▶ _SOURCE EXTRACT_

The academic highlight was his 30-page research project on living-wage campaigns and their potential effect on Hamilton. But Kerman had “an ulterior motive” for coming to McMaster, he explains. He had a passion for singing and playing guitar, and knew that Hamilton had given many great rock musicians their start. “Going away to school was a great opportunity to start a band,” Kerman said.

His experience points to a vital part of university life that can be overlooked in the drive to find the perfect academic fit. At McMaster Kerman found students who shared his aims and interests; he found kindred musical spirits. A little more than five years ago, they formed a band called Arkells, named after a campus-area street.

Kerman met guitarist Mike DeAngelis at a Welcome Week event. The two started talking about bands and soon found they had identical taste in new music.

“I told him he was in the band,” Kerman recalls, even though the band had yet to become a reality. The next day while walking around campus, Kerman met bassist Nick Dika, who was immediately recruited. Another McMaster student joined – keyboardist Dan Griffin – and he brought in drummer Tim Oxford to complete the group.

Between them, the band members took plenty of political science classes, education which informs their song writing (“Ballad of Hugo Chavez” hit many of radio's top 10 lists).

The band quickly earned critical acclaim for clever lyrics, energetic live shows and a “catchy, raw and unbridled” rock sound – plus a slew of awards, a Juno win for New Group of the Year and coveted gigs at Vancouver's Cultural Olympiad.

Playing local clubs, writing an album's worth of material and keeping up good marks, band members developed a strong sense of place. They named their debut record Jackson Square, after the downtown shopping centre. And “although none of us grew up in Hamilton, the band was born here,” Kerman says. “We are proud to identify ourselves as a Hamilton band.”

▶ _DATA SHOWN_
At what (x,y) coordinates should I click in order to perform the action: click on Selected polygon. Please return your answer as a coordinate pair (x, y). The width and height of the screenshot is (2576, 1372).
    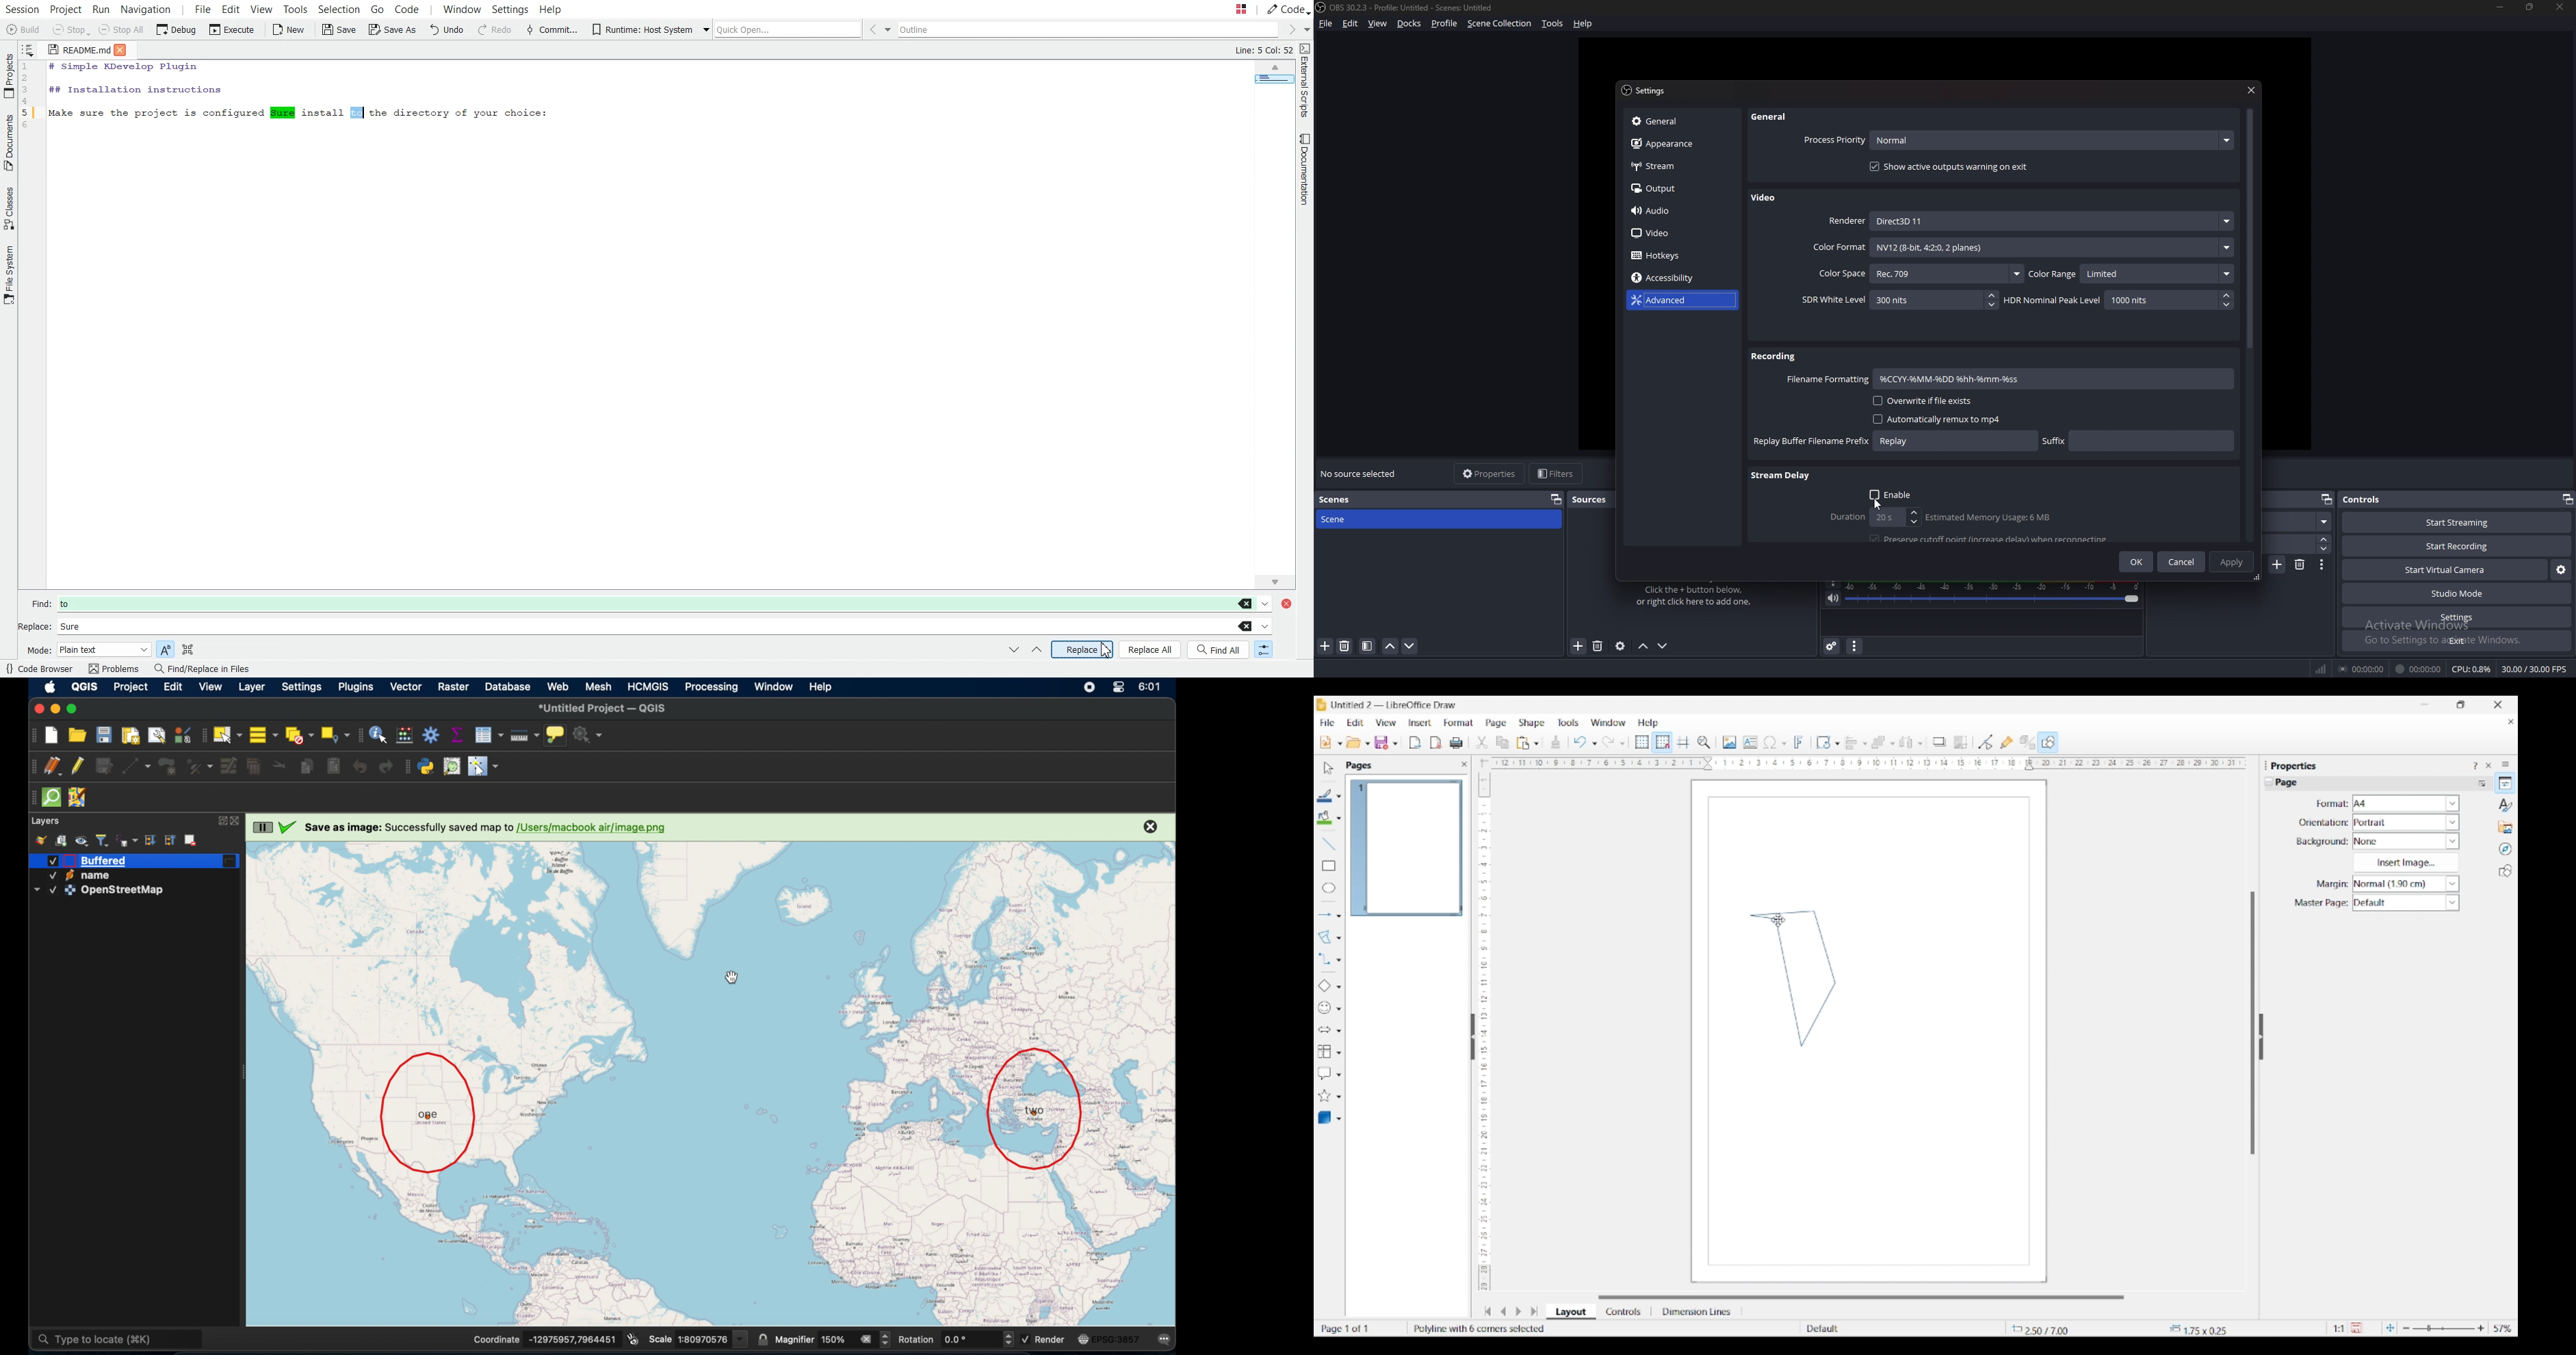
    Looking at the image, I should click on (1325, 937).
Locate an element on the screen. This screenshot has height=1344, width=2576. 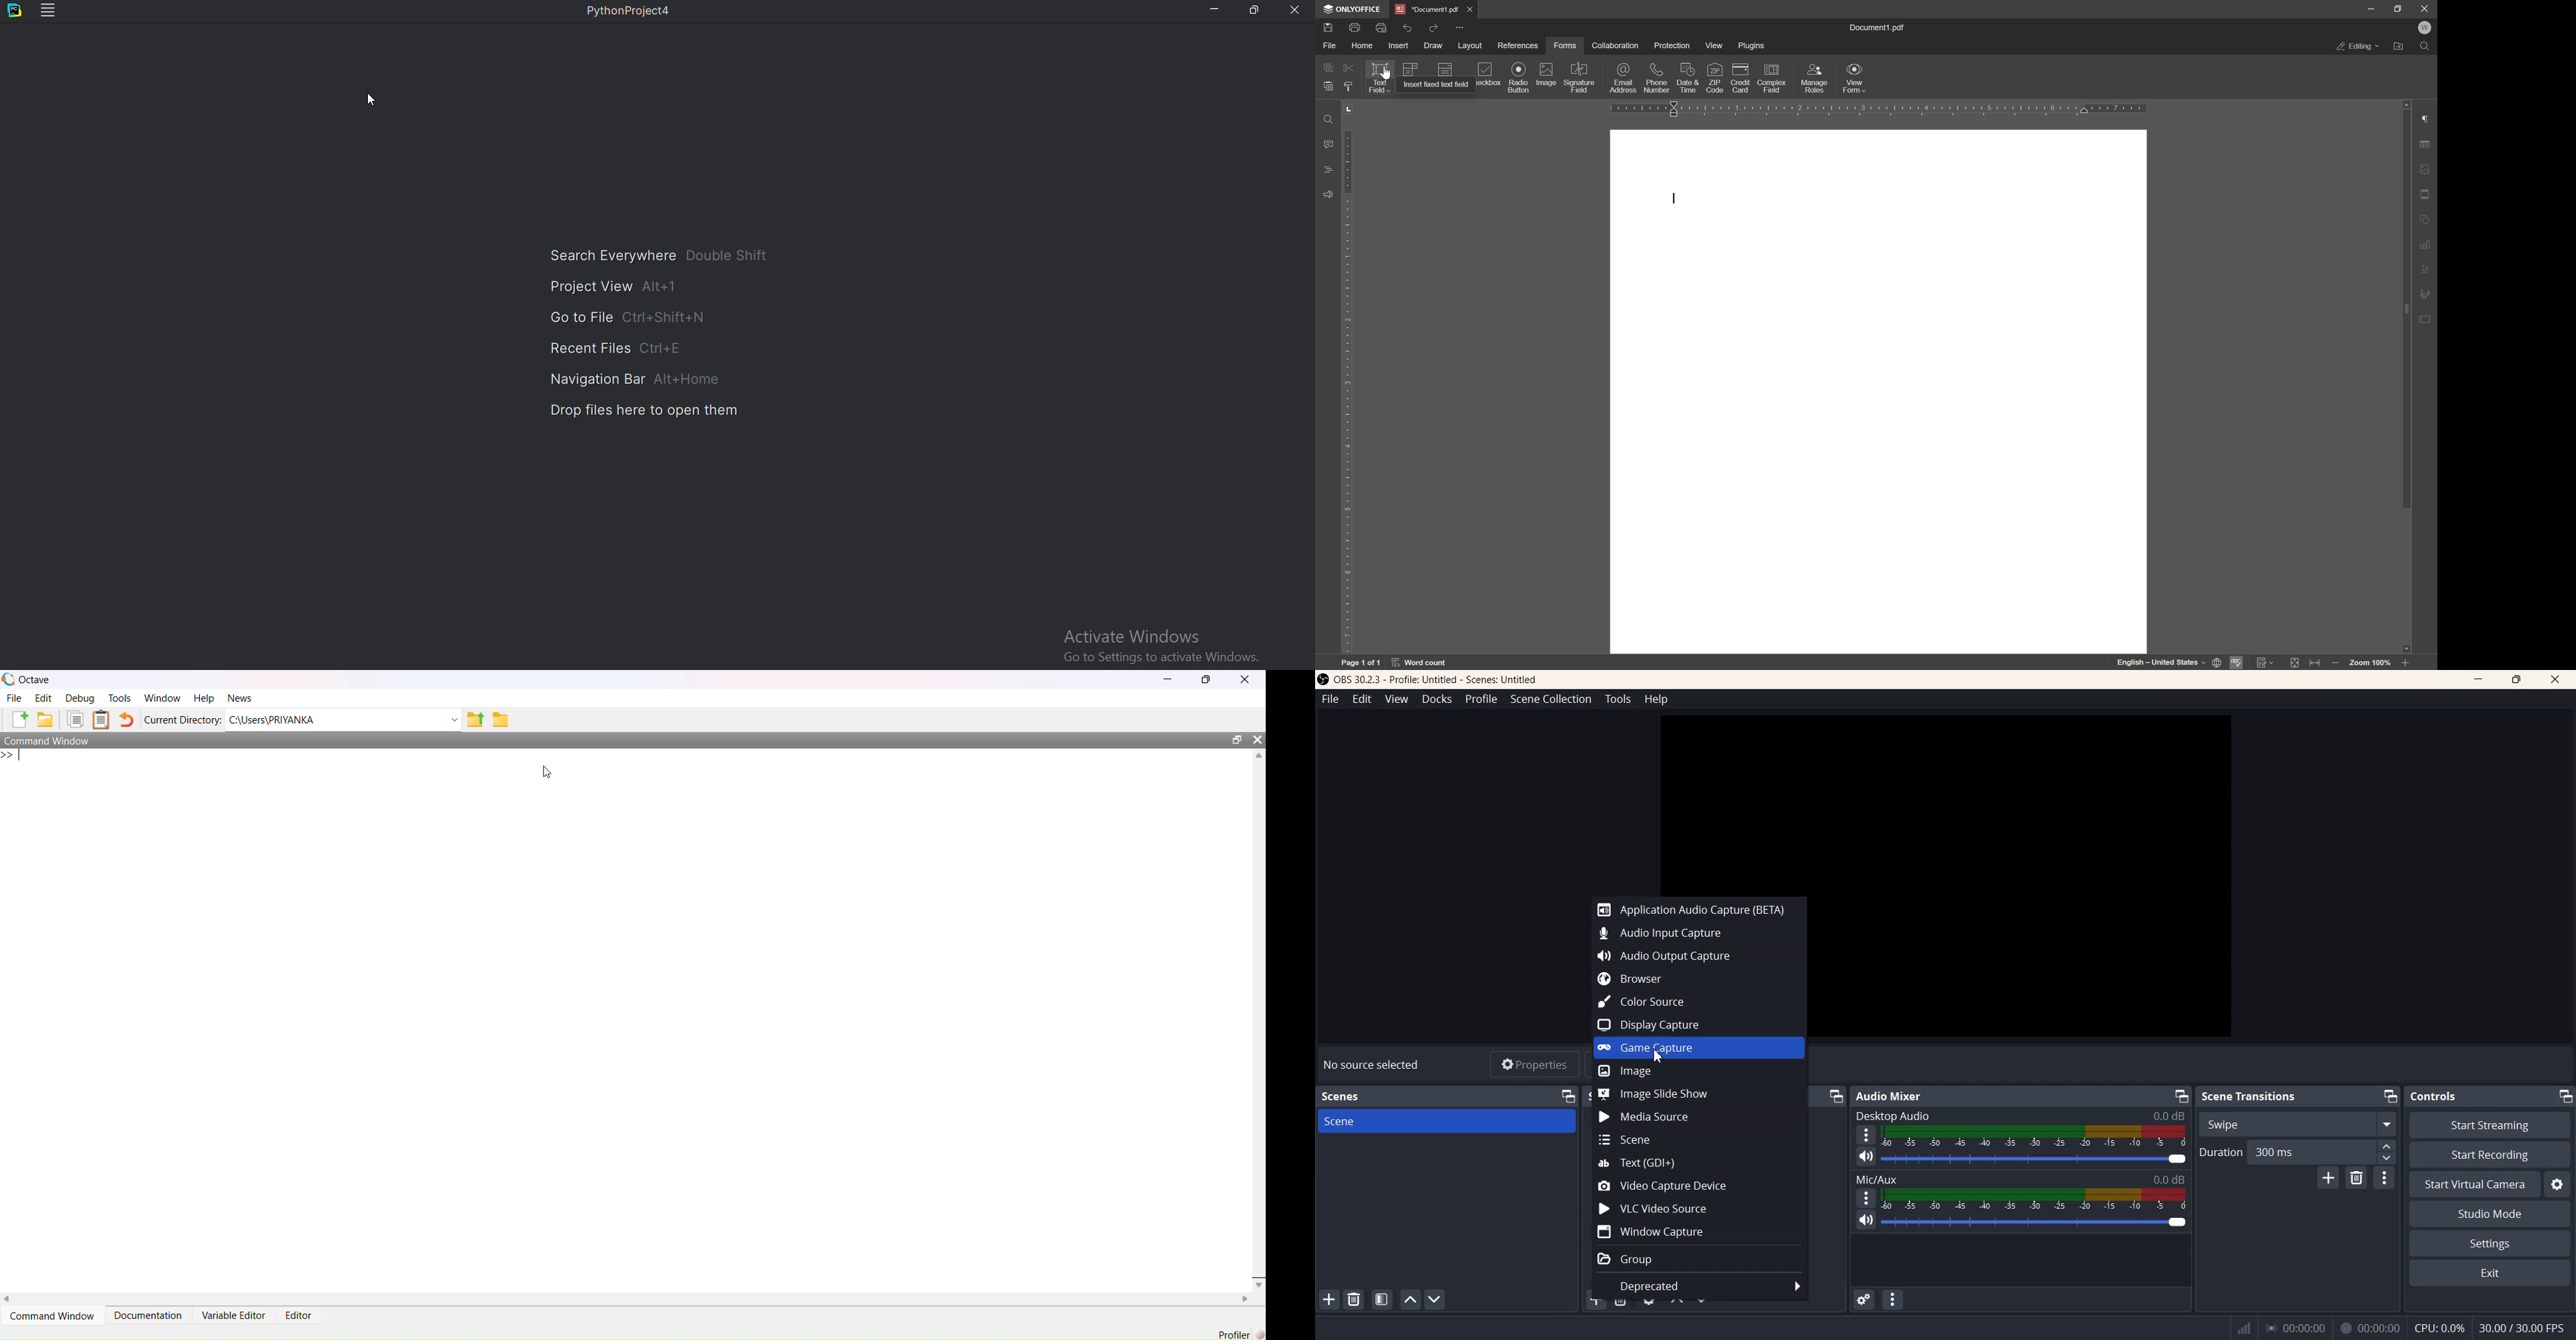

▶ _PROBLEM DESCRIPTION_
In the passage about the band Arkells, what was the band named after? Rely only on the passage about the band Arkells, not on the lines.

▶ _RESPONSE_
A campus-area street.